**Provided records**.
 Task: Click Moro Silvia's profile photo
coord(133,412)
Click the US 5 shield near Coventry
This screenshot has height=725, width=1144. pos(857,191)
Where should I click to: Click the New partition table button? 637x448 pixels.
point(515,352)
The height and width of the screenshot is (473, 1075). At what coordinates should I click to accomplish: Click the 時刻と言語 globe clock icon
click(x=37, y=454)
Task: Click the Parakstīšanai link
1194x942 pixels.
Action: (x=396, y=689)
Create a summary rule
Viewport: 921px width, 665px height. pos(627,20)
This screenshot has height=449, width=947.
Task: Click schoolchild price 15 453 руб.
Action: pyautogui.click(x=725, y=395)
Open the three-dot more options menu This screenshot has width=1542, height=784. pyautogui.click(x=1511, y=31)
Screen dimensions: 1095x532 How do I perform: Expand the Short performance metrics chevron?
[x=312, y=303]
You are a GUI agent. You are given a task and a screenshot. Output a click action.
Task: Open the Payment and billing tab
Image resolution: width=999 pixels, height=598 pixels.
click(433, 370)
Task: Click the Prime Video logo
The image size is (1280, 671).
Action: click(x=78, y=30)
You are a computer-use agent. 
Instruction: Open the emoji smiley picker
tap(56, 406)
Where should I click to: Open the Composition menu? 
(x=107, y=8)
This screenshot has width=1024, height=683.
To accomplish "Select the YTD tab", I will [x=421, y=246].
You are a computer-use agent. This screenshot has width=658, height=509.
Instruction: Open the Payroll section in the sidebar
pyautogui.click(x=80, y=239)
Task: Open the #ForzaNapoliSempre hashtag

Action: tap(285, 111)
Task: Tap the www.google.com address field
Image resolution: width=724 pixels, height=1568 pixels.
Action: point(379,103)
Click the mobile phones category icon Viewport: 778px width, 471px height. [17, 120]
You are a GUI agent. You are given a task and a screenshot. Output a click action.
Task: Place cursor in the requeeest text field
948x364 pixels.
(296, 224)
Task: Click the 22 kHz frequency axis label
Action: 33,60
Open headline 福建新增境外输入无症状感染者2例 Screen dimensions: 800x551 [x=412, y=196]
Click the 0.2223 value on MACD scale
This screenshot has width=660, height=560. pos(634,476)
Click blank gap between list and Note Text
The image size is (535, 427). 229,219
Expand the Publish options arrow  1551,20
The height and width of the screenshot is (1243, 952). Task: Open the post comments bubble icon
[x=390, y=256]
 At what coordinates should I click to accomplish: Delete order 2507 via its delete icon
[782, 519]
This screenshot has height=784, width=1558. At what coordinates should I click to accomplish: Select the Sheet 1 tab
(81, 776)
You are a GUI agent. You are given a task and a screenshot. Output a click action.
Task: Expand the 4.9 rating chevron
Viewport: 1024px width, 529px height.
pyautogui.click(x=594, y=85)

**To do**.
Each entry above should be restated exactly as supplied.

**Response area**.
 Task: Click Moro Silvia's profile photo
coord(133,412)
Click the US 5 shield near Coventry
This screenshot has height=725, width=1144. pos(857,191)
Where should I click to: Click the New partition table button? 637x448 pixels.
point(515,352)
The height and width of the screenshot is (473, 1075). At what coordinates should I click to accomplish: Click the 時刻と言語 globe clock icon
click(x=37, y=454)
Task: Click the Parakstīšanai link
1194x942 pixels.
Action: (x=396, y=689)
Create a summary rule
Viewport: 921px width, 665px height. pos(627,20)
This screenshot has height=449, width=947.
Task: Click schoolchild price 15 453 руб.
Action: pyautogui.click(x=725, y=395)
Open the three-dot more options menu This screenshot has width=1542, height=784. pyautogui.click(x=1511, y=31)
Screen dimensions: 1095x532 How do I perform: Expand the Short performance metrics chevron?
[x=312, y=303]
You are a GUI agent. You are given a task and a screenshot. Output a click action.
Task: Open the Payment and billing tab
Image resolution: width=999 pixels, height=598 pixels.
click(433, 370)
Task: Click the Prime Video logo
The image size is (1280, 671).
Action: click(x=78, y=30)
You are a computer-use agent. 
Instruction: Open the emoji smiley picker
tap(56, 406)
Where should I click to: Open the Composition menu? 
(x=107, y=8)
This screenshot has width=1024, height=683.
To accomplish "Select the YTD tab", I will [x=421, y=246].
You are a computer-use agent. This screenshot has width=658, height=509.
Instruction: Open the Payroll section in the sidebar
pyautogui.click(x=80, y=239)
Task: Open the #ForzaNapoliSempre hashtag

Action: tap(285, 111)
Task: Tap the www.google.com address field
Image resolution: width=724 pixels, height=1568 pixels.
Action: point(379,103)
Click the mobile phones category icon Viewport: 778px width, 471px height. [17, 120]
You are a GUI agent. You are given a task and a screenshot. Output a click action.
Task: Place cursor in the requeeest text field
948x364 pixels.
(296, 224)
Task: Click the 22 kHz frequency axis label
Action: 33,60
Open headline 福建新增境外输入无症状感染者2例 Screen dimensions: 800x551 [x=412, y=196]
Click the 0.2223 value on MACD scale
This screenshot has width=660, height=560. pos(634,476)
Click blank gap between list and Note Text
The image size is (535, 427). 229,219
Expand the Publish options arrow  1551,20
The height and width of the screenshot is (1243, 952). Task: Open the post comments bubble icon
[x=390, y=256]
 At what coordinates should I click to accomplish: Delete order 2507 via its delete icon
[782, 519]
This screenshot has height=784, width=1558. At what coordinates should I click to accomplish: Select the Sheet 1 tab
(81, 776)
You are a GUI agent. You are given a task and a screenshot. Output a click action.
Task: Expand the 4.9 rating chevron
Viewport: 1024px width, 529px height.
pyautogui.click(x=594, y=85)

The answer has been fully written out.